When he had said this, he showed them his hands and his side. Then the disciples were glad when they saw the Lord. Jesus said to them again, “Peace be with you. As the Father has sent me, even so I send you.” And when he had said this, he breathed on them, and said to them, “Receive the Holy Spirit. If you forgive the sins of any, they are forgiven; if you retain the sins of any, they are retained.”
The group addressed here is “the 11” (as recorded in Luke). So it is
these Apostles who have the mandate from Jesus in Matthew 28:18-20:
“All authority in heaven and on earth has been given to me.

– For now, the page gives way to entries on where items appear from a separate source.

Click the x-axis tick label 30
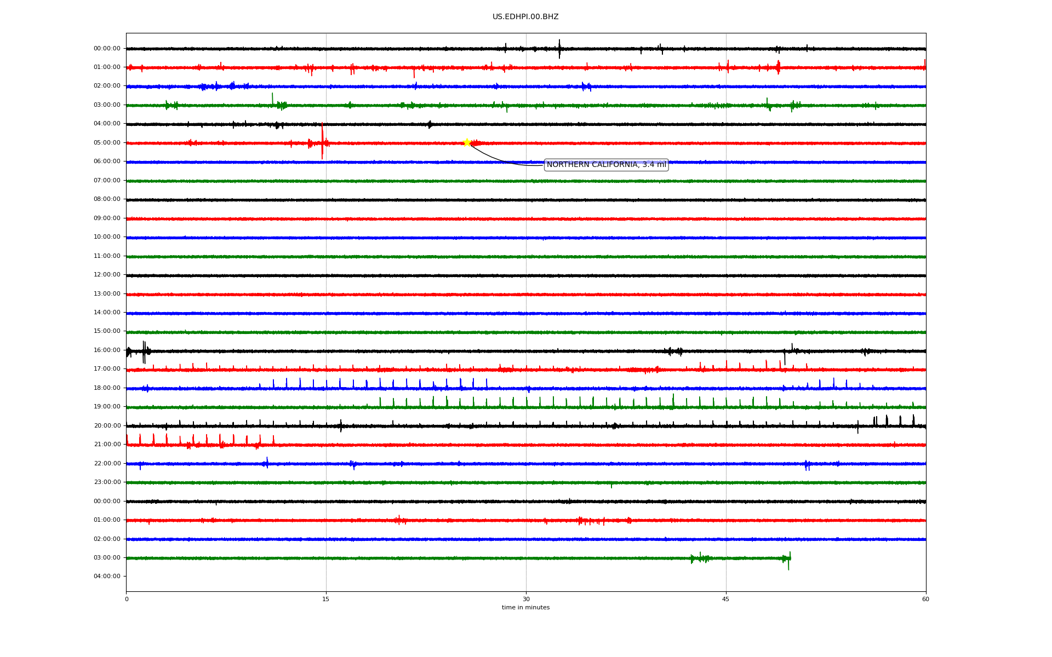The image size is (1052, 657). pos(526,600)

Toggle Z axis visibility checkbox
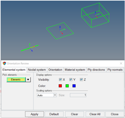(81, 80)
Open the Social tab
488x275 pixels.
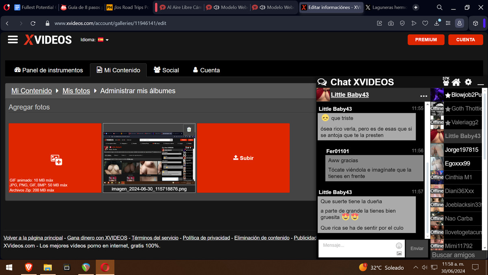pos(166,70)
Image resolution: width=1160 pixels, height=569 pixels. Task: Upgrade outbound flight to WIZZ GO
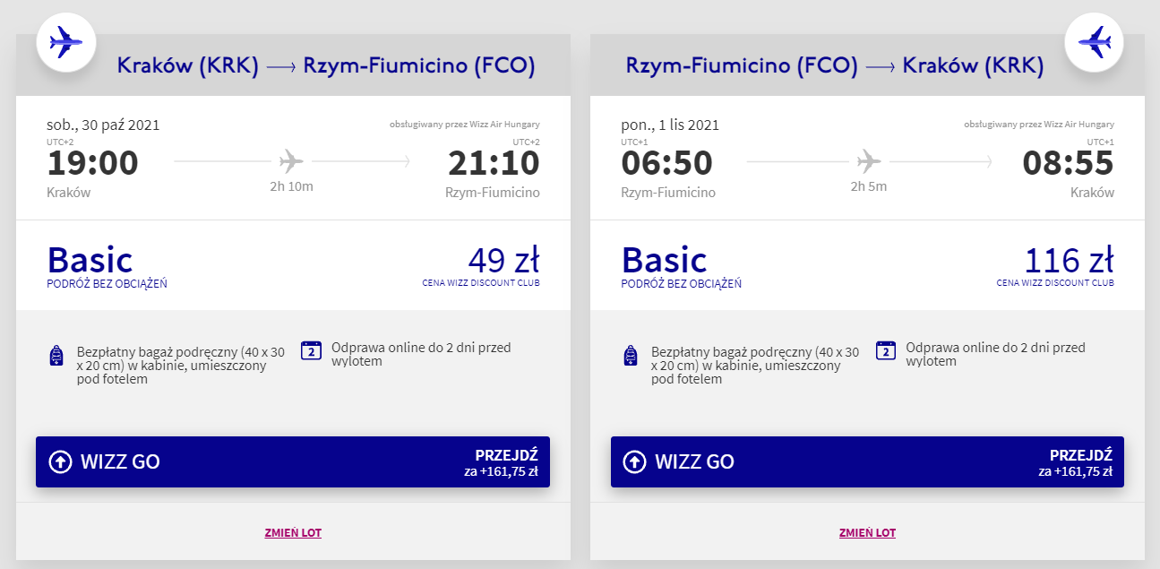tap(293, 462)
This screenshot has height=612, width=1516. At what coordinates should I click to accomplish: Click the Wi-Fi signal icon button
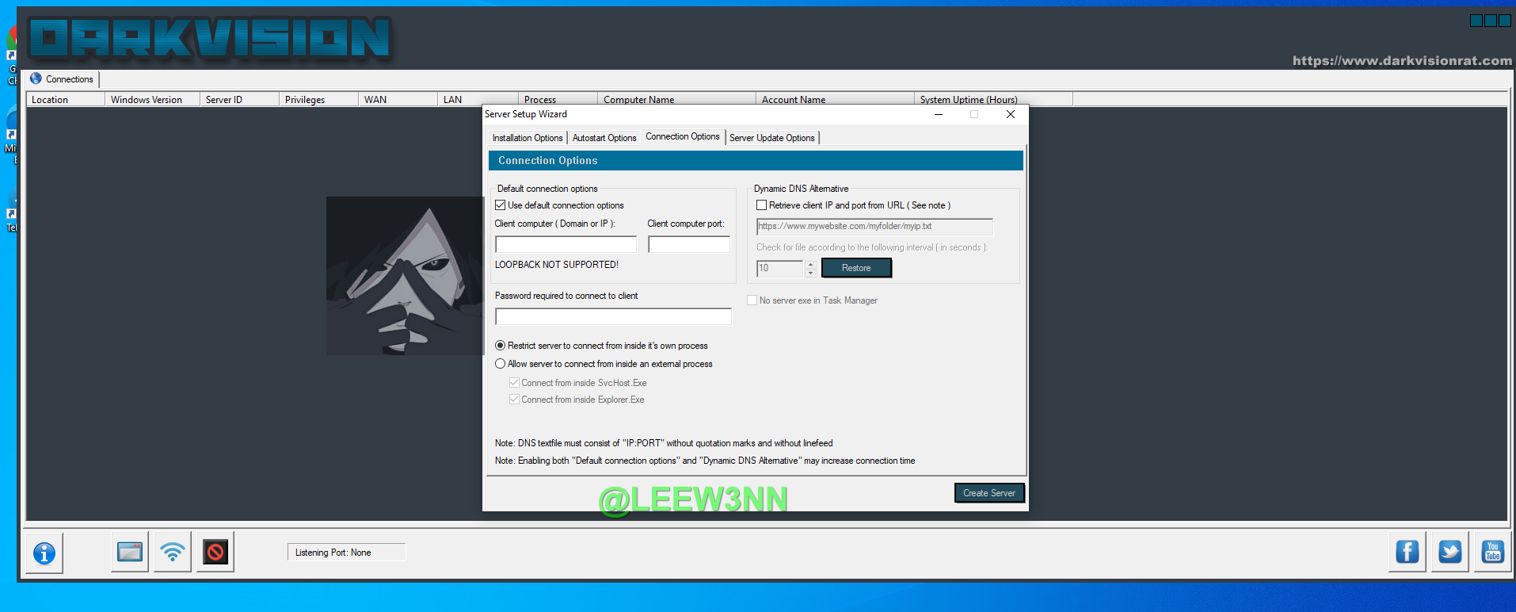[x=173, y=552]
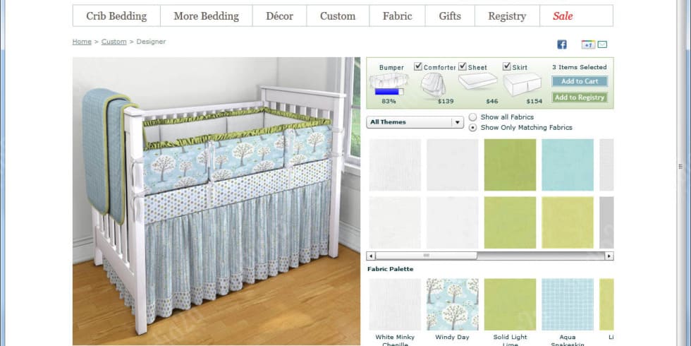691x346 pixels.
Task: Click the Add to Registry button
Action: pos(580,97)
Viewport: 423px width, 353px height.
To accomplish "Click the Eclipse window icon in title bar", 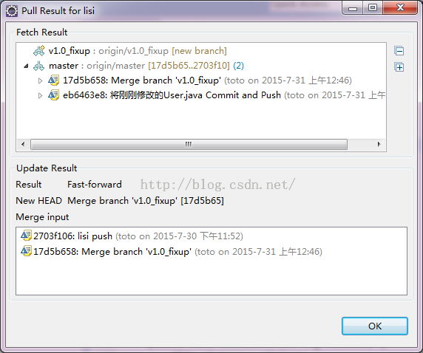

Go therefore and make disciples of all nations, baptizing them in the name of the Father and of the Son and of the Holy Spirit,
teaching them to observe all that I have commanded you; and lo, I am with you always, to the close of the age.”
The warrant for passing on the apostolic authority (which includes forgiveness of sins) through the Church comes in Acts 2:15-26, the conclusion of which is that Matthias was “enrolled among the Apostles.”

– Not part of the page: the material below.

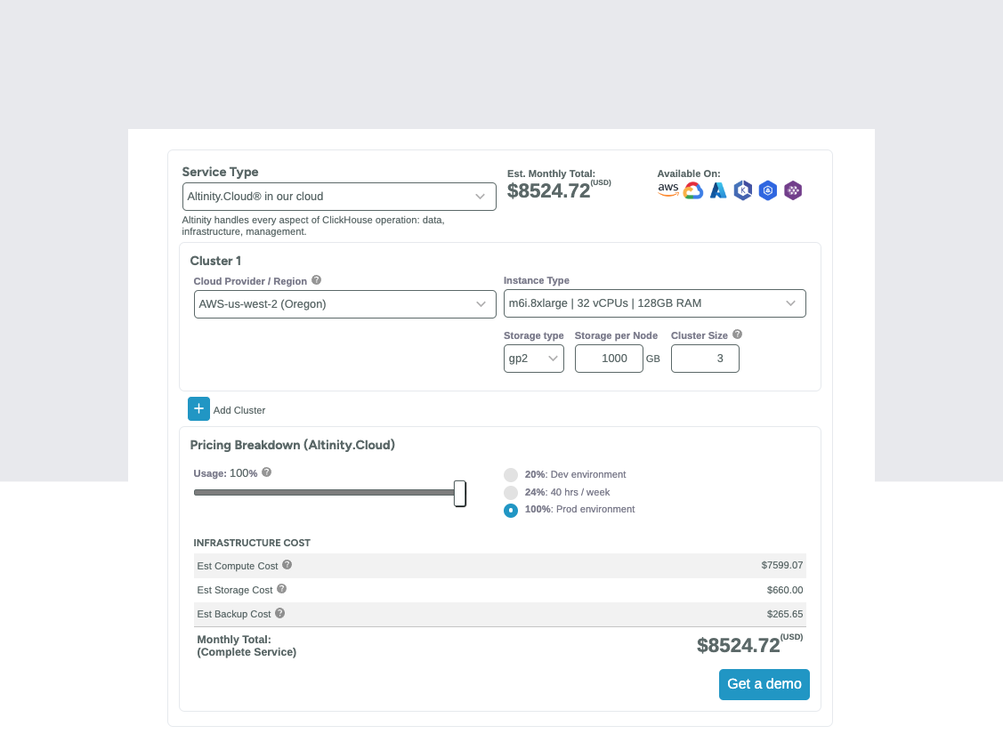
Task: Click the Est Compute Cost help icon
Action: (287, 565)
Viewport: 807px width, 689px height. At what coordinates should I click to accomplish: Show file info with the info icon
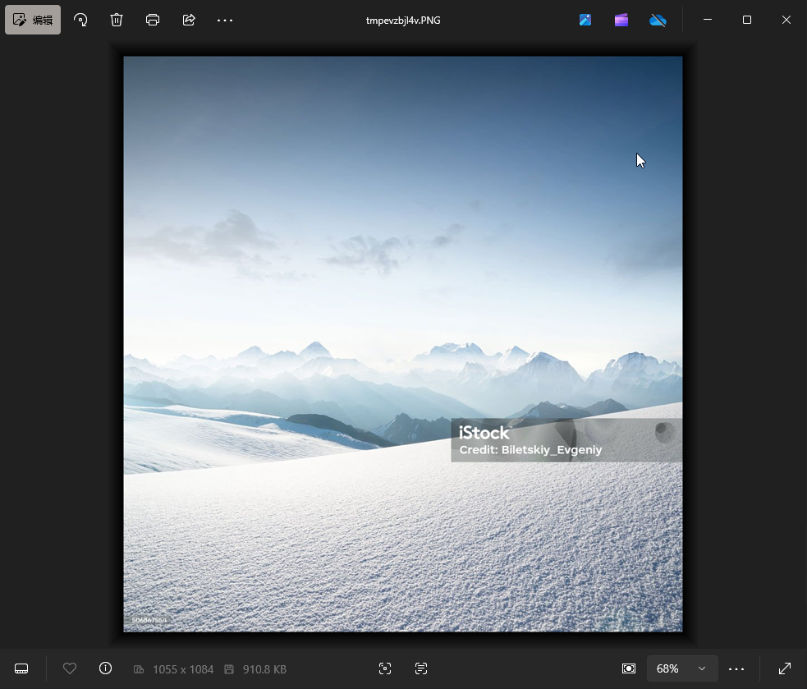105,668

For Confession, we also look to the authority of binding and loosing with the power of the Keys of the Kingdom of Heaven and earth given to Peter in Mt. 16:18, and the same power of binding and loosing (but not the full authority of the Keys) shared by the Apostles (Mt. 18:18).
In 2nd Corinthians, Paul reports in reference to the incestuous man: “if I forgave any thing, to whom I forgave it, for your sakes forgave I it
in the person of Christ.” Here he is exercising his authority to forgive sins “
In persona Christi” – which is exactly what the Priest does in confession: ONLY God forgives sins. The Priest acts “in the person of Christ” when he pronounces the words of absolution.
Another scriptural warrant for Confession is in James 5:16: “confess your sins to one another.” In the context of the early Church that likely meant confessing openly, publicly, in the presence of the entire congregation :bigyikes: . The Church fairly early on modified that practice so that confessions did not have to be public. The writings of the Early Church Fathers indicate that the Priest was always essential to confession, even when, as in the letter of James, “confessing to one another.”